▸ **Exercise**
Each entry that follows must be output without any deviation.

==== Data in this exercise ====

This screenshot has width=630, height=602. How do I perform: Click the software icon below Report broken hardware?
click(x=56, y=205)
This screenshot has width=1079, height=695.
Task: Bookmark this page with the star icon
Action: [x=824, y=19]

====

▸ **Written solution**
This screenshot has width=630, height=602. How do I perform: Click the software icon below Report broken hardware?
click(x=56, y=205)
This screenshot has width=1079, height=695.
Task: Bookmark this page with the star icon
Action: [x=824, y=19]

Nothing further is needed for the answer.